## INSTRUCTIONS FOR THE TASK
Exact transcription of the records is required.

[Dataset entries]
************
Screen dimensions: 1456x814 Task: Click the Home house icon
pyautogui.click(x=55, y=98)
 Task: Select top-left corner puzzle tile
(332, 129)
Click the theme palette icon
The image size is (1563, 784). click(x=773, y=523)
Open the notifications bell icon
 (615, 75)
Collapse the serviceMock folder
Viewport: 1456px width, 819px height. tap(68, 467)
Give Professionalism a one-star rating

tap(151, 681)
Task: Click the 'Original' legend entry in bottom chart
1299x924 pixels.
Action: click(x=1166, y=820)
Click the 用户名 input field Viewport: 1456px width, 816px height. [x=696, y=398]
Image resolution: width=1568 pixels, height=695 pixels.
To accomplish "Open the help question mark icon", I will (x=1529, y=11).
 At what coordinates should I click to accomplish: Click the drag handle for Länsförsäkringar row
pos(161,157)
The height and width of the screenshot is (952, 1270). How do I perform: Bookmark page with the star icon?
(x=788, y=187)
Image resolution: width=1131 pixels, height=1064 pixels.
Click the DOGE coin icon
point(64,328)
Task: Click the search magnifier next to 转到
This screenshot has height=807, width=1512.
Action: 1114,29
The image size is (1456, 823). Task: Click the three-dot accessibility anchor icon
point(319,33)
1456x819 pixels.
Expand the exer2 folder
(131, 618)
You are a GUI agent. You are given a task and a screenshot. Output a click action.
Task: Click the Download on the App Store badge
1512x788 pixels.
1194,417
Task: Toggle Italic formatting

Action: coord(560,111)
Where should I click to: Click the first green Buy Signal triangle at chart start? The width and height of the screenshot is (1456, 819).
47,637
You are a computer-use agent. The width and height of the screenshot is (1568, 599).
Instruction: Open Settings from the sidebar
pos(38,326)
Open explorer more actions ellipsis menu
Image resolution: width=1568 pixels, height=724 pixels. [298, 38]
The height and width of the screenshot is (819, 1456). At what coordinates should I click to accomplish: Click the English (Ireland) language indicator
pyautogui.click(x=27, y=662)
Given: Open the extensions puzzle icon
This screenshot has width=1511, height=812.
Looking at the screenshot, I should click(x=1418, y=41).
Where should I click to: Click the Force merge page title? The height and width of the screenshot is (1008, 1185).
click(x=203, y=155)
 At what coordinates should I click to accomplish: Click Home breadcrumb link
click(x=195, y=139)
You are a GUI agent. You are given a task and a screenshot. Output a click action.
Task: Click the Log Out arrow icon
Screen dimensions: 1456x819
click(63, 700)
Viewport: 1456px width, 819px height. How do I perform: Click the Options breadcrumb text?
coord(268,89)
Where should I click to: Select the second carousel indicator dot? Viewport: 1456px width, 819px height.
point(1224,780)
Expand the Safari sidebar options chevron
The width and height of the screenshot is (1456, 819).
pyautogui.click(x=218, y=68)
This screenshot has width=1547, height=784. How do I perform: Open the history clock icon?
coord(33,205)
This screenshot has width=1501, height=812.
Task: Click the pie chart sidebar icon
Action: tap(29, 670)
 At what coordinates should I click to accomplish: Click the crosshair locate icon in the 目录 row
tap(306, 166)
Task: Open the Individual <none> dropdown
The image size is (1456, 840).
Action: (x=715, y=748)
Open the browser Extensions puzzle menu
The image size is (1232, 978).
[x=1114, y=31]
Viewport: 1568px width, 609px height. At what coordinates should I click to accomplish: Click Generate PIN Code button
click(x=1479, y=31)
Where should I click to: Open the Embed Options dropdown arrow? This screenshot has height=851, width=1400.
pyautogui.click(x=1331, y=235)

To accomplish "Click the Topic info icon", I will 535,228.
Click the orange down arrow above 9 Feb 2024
************
## ANSWER SPACE
Screen dimensions: 1456x814 Task: Click the Home house icon
pyautogui.click(x=55, y=98)
 Task: Select top-left corner puzzle tile
(332, 129)
Click the theme palette icon
The image size is (1563, 784). click(x=773, y=523)
Open the notifications bell icon
 (615, 75)
Collapse the serviceMock folder
Viewport: 1456px width, 819px height. tap(68, 467)
Give Professionalism a one-star rating

tap(151, 681)
Task: Click the 'Original' legend entry in bottom chart
1299x924 pixels.
Action: click(x=1166, y=820)
Click the 用户名 input field Viewport: 1456px width, 816px height. [x=696, y=398]
Image resolution: width=1568 pixels, height=695 pixels.
To accomplish "Open the help question mark icon", I will (x=1529, y=11).
 At what coordinates should I click to accomplish: Click the drag handle for Länsförsäkringar row
pos(161,157)
The height and width of the screenshot is (952, 1270). How do I perform: Bookmark page with the star icon?
(x=788, y=187)
Image resolution: width=1131 pixels, height=1064 pixels.
Click the DOGE coin icon
point(64,328)
Task: Click the search magnifier next to 转到
This screenshot has height=807, width=1512.
Action: 1114,29
The image size is (1456, 823). Task: Click the three-dot accessibility anchor icon
point(319,33)
1456x819 pixels.
Expand the exer2 folder
(131, 618)
You are a GUI agent. You are given a task and a screenshot. Output a click action.
Task: Click the Download on the App Store badge
1512x788 pixels.
1194,417
Task: Toggle Italic formatting

Action: coord(560,111)
Where should I click to: Click the first green Buy Signal triangle at chart start? The width and height of the screenshot is (1456, 819).
47,637
You are a computer-use agent. The width and height of the screenshot is (1568, 599).
Instruction: Open Settings from the sidebar
pos(38,326)
Open explorer more actions ellipsis menu
Image resolution: width=1568 pixels, height=724 pixels. [298, 38]
The height and width of the screenshot is (819, 1456). At what coordinates should I click to accomplish: Click the English (Ireland) language indicator
pyautogui.click(x=27, y=662)
Given: Open the extensions puzzle icon
This screenshot has width=1511, height=812.
Looking at the screenshot, I should click(x=1418, y=41).
Where should I click to: Click the Force merge page title? The height and width of the screenshot is (1008, 1185).
click(x=203, y=155)
 At what coordinates should I click to accomplish: Click Home breadcrumb link
click(x=195, y=139)
You are a GUI agent. You are given a task and a screenshot. Output a click action.
Task: Click the Log Out arrow icon
Screen dimensions: 1456x819
click(63, 700)
Viewport: 1456px width, 819px height. How do I perform: Click the Options breadcrumb text?
coord(268,89)
Where should I click to: Select the second carousel indicator dot? Viewport: 1456px width, 819px height.
point(1224,780)
Expand the Safari sidebar options chevron
The width and height of the screenshot is (1456, 819).
pyautogui.click(x=218, y=68)
This screenshot has width=1547, height=784. How do I perform: Open the history clock icon?
coord(33,205)
This screenshot has width=1501, height=812.
Task: Click the pie chart sidebar icon
Action: tap(29, 670)
 At what coordinates should I click to accomplish: Click the crosshair locate icon in the 目录 row
tap(306, 166)
Task: Open the Individual <none> dropdown
The image size is (1456, 840).
Action: (x=715, y=748)
Open the browser Extensions puzzle menu
The image size is (1232, 978).
[x=1114, y=31]
Viewport: 1568px width, 609px height. At what coordinates should I click to accomplish: Click Generate PIN Code button
click(x=1479, y=31)
Where should I click to: Open the Embed Options dropdown arrow? This screenshot has height=851, width=1400.
pyautogui.click(x=1331, y=235)

To accomplish "Click the Topic info icon", I will 535,228.
Click the orange down arrow above 9 Feb 2024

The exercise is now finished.